Please pick out each line in the entries below that contains the word "info" and copy it in full.

"""

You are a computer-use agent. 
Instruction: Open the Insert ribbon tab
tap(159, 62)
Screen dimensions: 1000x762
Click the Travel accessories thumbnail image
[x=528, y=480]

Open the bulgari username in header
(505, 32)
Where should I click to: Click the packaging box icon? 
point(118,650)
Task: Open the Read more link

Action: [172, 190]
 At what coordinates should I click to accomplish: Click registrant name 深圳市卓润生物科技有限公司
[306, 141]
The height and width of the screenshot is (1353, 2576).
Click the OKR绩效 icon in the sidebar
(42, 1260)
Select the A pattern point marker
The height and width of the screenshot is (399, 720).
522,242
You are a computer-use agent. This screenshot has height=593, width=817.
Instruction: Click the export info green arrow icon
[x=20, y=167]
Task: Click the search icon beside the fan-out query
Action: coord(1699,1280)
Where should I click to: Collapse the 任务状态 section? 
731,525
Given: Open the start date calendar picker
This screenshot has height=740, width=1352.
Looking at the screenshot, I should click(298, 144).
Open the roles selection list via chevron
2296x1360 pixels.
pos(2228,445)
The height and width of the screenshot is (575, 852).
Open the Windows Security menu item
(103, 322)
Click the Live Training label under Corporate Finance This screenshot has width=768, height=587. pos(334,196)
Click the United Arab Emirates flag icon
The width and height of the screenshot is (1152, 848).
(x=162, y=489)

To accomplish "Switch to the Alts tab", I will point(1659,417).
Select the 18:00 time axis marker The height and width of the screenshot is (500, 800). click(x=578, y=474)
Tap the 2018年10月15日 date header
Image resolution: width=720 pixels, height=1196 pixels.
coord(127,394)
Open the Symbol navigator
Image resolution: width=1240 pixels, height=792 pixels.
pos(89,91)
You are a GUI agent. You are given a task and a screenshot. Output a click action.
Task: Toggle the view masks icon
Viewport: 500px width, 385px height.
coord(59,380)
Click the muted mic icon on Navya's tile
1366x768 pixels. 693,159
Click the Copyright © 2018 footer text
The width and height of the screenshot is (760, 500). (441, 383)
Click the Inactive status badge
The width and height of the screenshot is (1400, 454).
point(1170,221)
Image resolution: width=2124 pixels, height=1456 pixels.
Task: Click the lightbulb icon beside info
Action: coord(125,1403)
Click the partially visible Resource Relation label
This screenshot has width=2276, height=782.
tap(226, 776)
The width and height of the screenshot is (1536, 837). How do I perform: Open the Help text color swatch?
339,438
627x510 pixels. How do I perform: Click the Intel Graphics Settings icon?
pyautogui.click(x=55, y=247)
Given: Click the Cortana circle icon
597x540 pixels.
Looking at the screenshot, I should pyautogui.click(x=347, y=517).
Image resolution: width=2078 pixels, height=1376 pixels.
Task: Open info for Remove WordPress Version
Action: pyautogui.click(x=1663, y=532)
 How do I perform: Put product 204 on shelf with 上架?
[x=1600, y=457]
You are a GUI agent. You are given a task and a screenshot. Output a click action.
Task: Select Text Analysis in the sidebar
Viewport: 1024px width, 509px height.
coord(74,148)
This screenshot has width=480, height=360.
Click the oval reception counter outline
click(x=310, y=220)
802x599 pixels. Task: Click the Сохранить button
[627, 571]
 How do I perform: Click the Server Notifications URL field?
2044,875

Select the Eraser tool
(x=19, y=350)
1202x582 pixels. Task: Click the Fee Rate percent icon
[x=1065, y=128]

"""

[IN RESPONSE]
Instruction: Click the export info green arrow icon
Task: Click the lightbulb icon beside info
Task: Open info for Remove WordPress Version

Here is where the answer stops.